Please write out again the entries from the line containing "978x730 pixels. How" through the line containing "point(416,412)", requests included, shifting every coordinate in the answers up by 133. Leave the pictures out.

——————————

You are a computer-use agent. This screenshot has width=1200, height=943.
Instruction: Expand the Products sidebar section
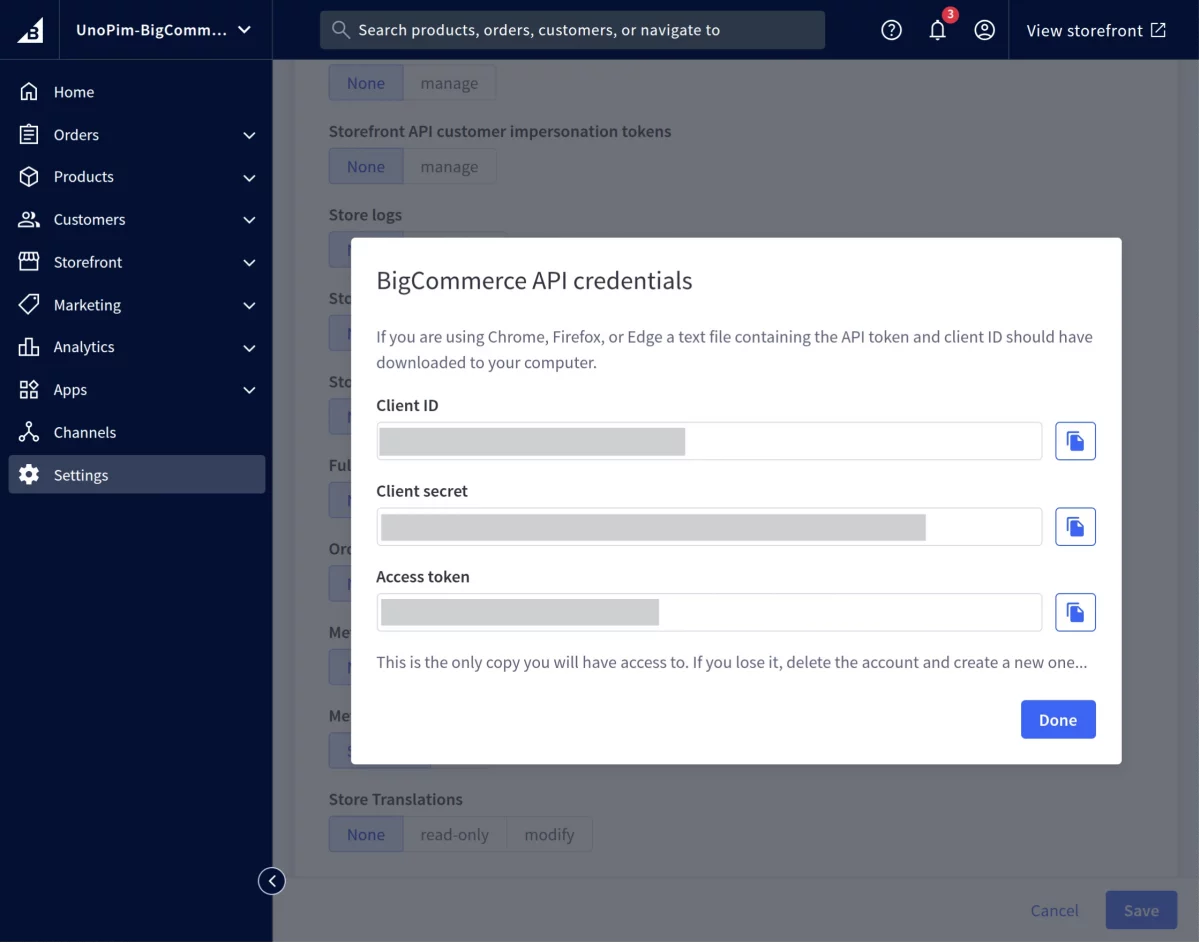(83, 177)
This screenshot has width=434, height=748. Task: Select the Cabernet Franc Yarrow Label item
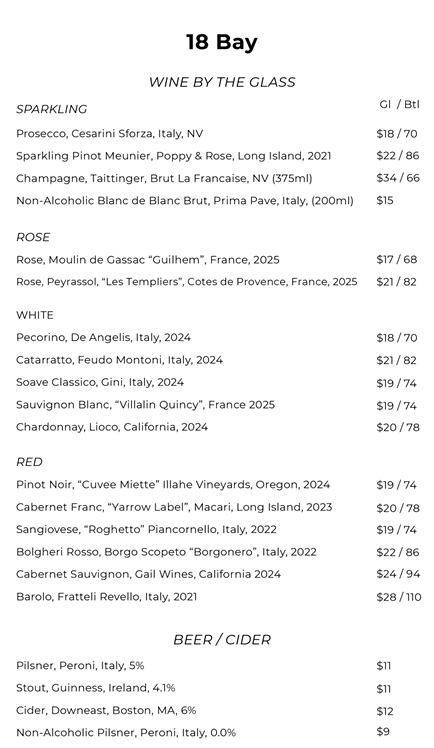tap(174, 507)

——————————

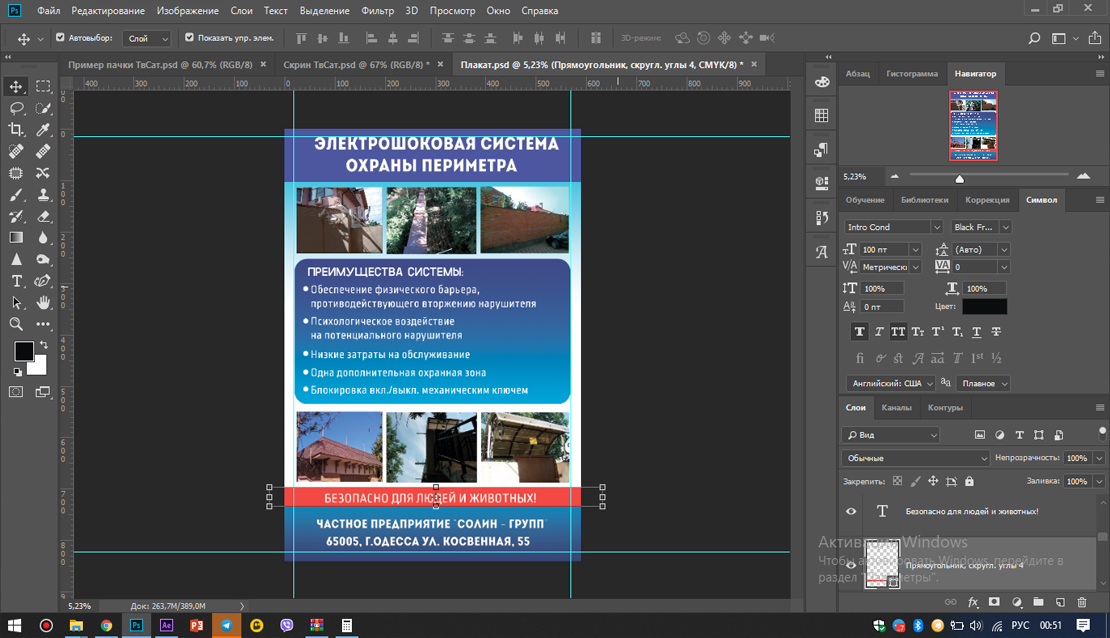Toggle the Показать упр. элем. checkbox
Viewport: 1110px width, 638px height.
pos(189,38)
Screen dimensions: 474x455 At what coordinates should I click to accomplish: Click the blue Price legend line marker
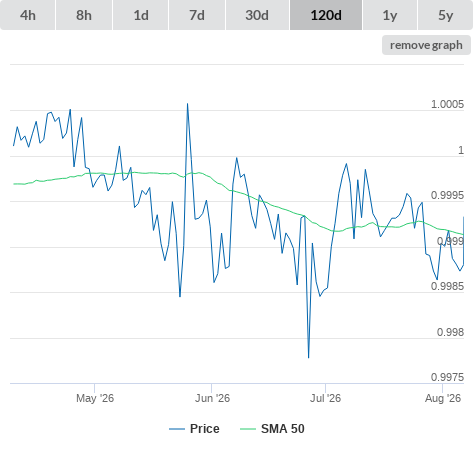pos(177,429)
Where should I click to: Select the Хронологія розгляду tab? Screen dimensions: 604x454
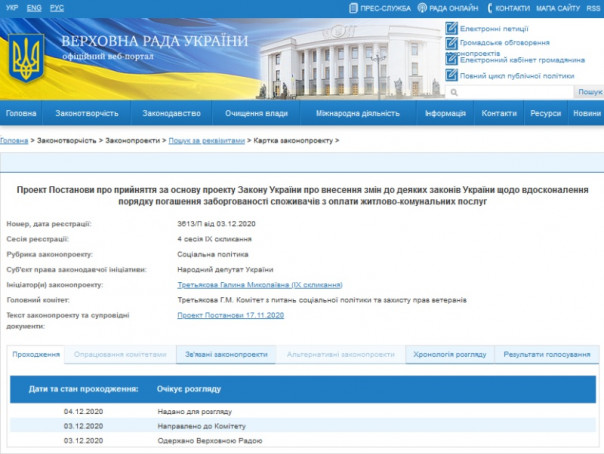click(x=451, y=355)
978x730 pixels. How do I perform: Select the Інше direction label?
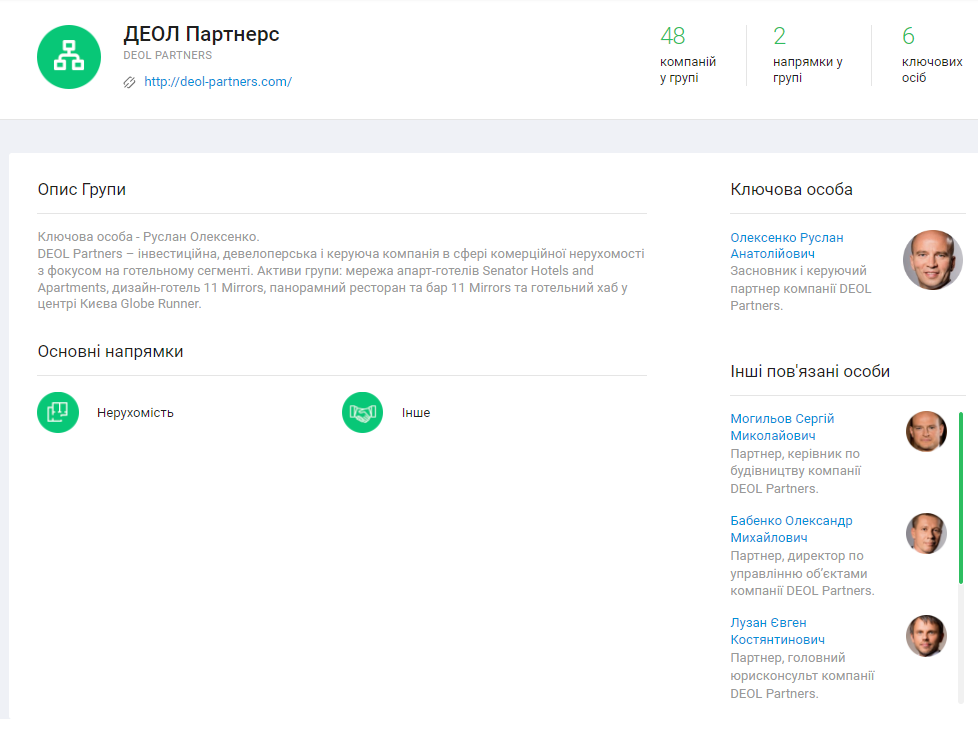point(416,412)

——————————

- Written response:
978x730 pixels. How do I perform: Select the Інше direction label?
point(549,545)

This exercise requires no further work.